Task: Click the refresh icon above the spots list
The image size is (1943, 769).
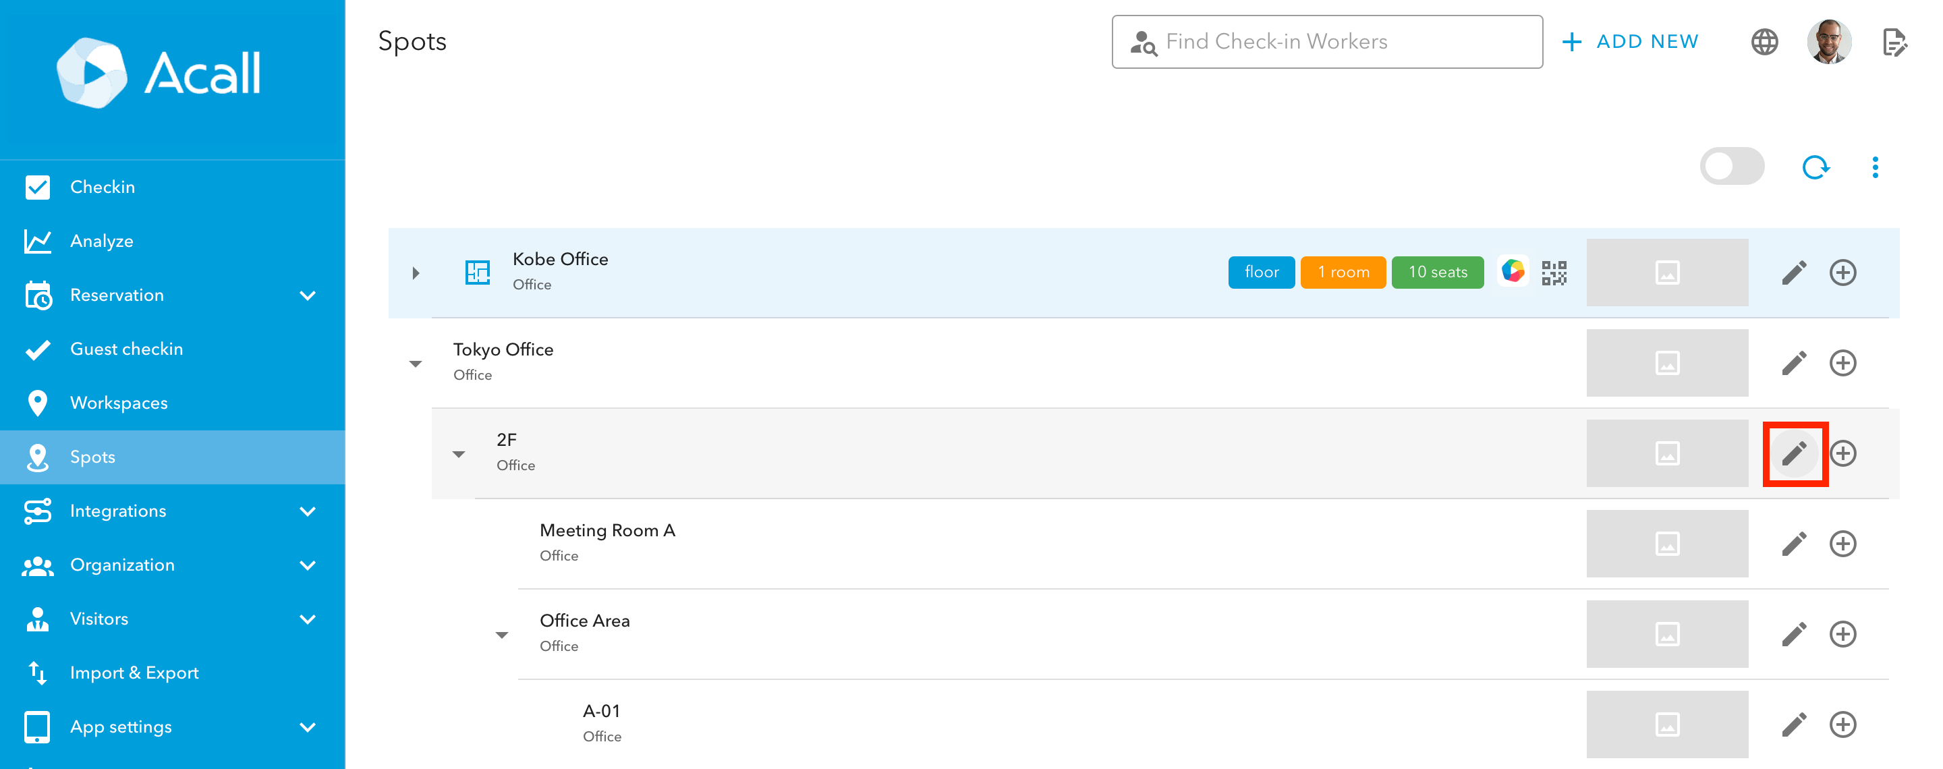Action: pyautogui.click(x=1814, y=167)
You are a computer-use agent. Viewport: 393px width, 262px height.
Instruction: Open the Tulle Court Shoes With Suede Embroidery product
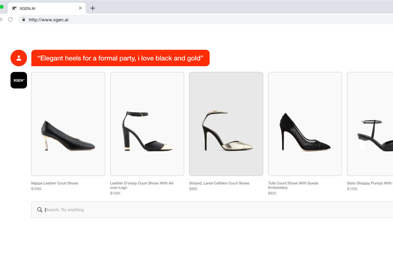tap(293, 185)
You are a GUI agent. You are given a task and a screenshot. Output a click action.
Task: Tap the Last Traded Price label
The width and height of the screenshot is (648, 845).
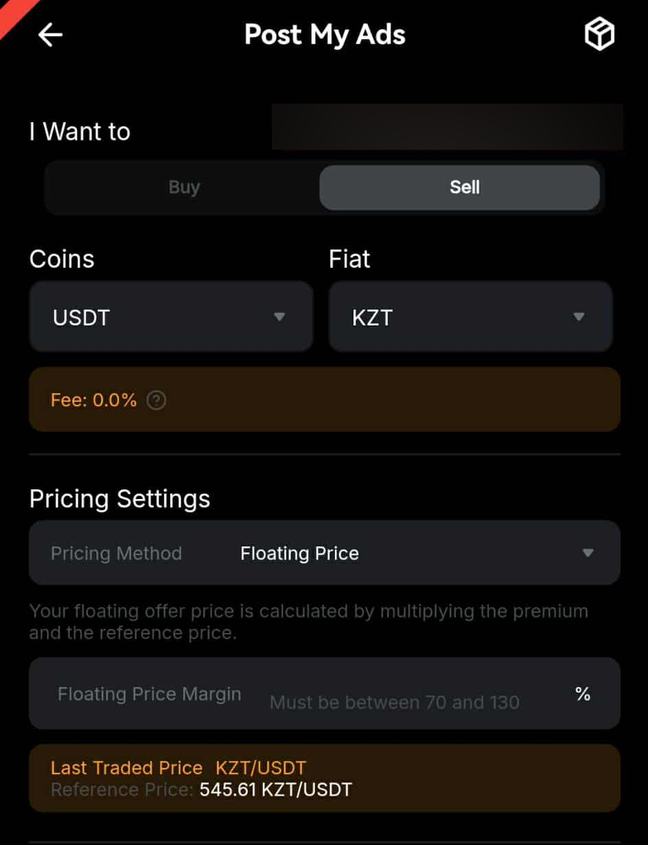[126, 767]
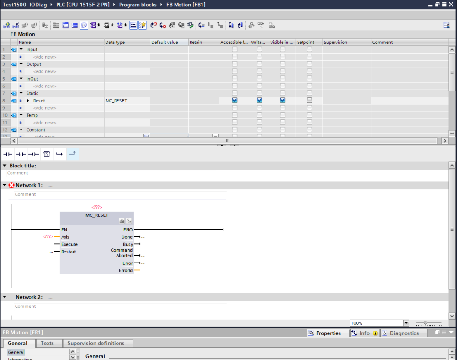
= = =
*WORK TO DO*
Convert the rows above into a numbered list with one line per item. Skip any blank lines and leave out the pictures.

*OUTPUT BELOW*
1. Task: Click the refresh icon above the spots list
2. The image size is (1943, 769).
3. Action: pyautogui.click(x=1814, y=167)
4. You are a computer-use agent. Viewport: 393px width, 262px height.
5. Instruction: Open the Tulle Court Shoes With Suede Embroidery product
6. tap(293, 185)
7. You are a GUI agent. You are given a task and a screenshot. Output a click action.
8. Task: Tap the Last Traded Price label
9. The width and height of the screenshot is (648, 845).
10. [126, 767]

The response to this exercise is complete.